Birinci bölümden herkese selam 🌼
Normalde Diğer kitabım 'LALO' final verdikten sonra yeni bölüm atacaktım ama dayanamadım.
Lafı çok uzatmadan sizleri bölümle baş başa bırakıyorum.
Bolca yorum yapmayı ve oy vermeyi unutmayın.
KEYİFLİ OKUMALAR
🌑🌑🌑
Hayat mucizelere gebedir.
Saçmalık. Kim gebe bırakıyordu kerdeşim bu hayatı. Niye sürekli başkalarının mucizelerine gebeydi.
Hayat, mucizelere falan gebe değildi. Hayat, sizin imkansız kıldıklarınıza gebeydi.

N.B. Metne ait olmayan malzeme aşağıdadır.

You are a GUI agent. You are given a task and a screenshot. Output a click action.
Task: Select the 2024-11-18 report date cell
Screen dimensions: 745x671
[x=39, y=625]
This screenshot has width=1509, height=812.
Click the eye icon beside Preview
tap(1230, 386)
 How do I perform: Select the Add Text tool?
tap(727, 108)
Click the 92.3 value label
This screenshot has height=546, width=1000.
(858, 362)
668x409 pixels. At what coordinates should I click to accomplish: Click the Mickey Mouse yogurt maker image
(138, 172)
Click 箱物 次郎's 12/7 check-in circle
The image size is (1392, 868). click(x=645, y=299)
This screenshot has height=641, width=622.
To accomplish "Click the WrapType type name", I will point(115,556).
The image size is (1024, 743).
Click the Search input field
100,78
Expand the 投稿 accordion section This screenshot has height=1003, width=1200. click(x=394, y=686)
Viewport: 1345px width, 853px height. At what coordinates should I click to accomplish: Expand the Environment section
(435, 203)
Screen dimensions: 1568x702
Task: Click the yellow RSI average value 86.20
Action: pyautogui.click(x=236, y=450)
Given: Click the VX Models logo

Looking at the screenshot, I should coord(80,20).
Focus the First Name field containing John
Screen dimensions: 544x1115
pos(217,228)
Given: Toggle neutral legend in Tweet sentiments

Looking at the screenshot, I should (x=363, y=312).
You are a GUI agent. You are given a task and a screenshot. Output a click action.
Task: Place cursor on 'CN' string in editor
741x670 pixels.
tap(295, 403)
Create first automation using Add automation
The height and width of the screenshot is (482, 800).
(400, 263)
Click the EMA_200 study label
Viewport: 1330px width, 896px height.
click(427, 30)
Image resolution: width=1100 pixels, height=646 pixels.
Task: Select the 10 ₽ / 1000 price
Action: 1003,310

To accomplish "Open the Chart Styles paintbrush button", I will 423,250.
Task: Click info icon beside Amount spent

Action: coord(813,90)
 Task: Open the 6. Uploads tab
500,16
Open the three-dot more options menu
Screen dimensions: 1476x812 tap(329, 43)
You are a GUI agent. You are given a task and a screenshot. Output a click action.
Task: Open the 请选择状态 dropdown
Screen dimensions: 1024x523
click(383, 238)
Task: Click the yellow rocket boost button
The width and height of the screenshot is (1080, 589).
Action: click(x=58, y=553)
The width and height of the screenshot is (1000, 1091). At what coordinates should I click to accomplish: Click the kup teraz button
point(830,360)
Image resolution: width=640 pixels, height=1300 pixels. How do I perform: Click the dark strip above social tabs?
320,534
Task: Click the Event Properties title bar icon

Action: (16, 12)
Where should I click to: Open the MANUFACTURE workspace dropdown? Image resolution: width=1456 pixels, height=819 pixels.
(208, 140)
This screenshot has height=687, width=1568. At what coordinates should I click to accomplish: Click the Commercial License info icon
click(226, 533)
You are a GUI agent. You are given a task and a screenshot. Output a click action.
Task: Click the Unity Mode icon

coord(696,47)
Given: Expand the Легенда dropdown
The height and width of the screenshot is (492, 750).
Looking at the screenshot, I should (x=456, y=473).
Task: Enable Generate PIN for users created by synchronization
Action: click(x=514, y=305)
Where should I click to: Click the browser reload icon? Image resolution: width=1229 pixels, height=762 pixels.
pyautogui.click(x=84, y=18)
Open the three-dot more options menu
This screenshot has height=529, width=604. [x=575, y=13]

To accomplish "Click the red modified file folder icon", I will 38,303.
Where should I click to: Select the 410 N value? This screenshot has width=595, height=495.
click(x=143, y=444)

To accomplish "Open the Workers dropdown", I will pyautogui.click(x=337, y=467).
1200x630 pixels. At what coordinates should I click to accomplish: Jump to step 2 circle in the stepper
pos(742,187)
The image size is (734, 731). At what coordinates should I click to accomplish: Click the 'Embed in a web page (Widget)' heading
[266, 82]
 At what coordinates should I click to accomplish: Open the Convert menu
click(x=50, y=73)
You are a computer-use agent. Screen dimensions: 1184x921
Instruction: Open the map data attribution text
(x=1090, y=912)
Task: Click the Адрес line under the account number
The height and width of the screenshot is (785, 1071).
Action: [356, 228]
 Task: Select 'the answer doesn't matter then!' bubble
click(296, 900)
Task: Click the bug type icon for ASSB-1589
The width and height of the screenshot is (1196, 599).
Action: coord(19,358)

Bazen öyle bir hale geliyordu ki insan... Güneşin doğuşu bir mucize haline geliyordu.
Hayat, sizi yağmurun asla dinmeyeceğine o kadar çok inandırıyordu ki güneş doğduğunda onu bir mucize olarak görüyordunuz.
Oysaki güneşin doğuşu ne imkansız ne de mucize. Onu imkansız kılan sizlersiniz.
Bir gün gülmenin, mutlu olmanın imkansız kılındığı gibi.
Benim imkansızlığım veyahut mucizem -artık her ne dersiniz- yıldızlar.
Yıldızlar geceyi hiçbir zaman aydınlatamayacaktı bana göre. Bununda benim zihnim imkansızlığım olduğunu bilmiyordum; ondan önce.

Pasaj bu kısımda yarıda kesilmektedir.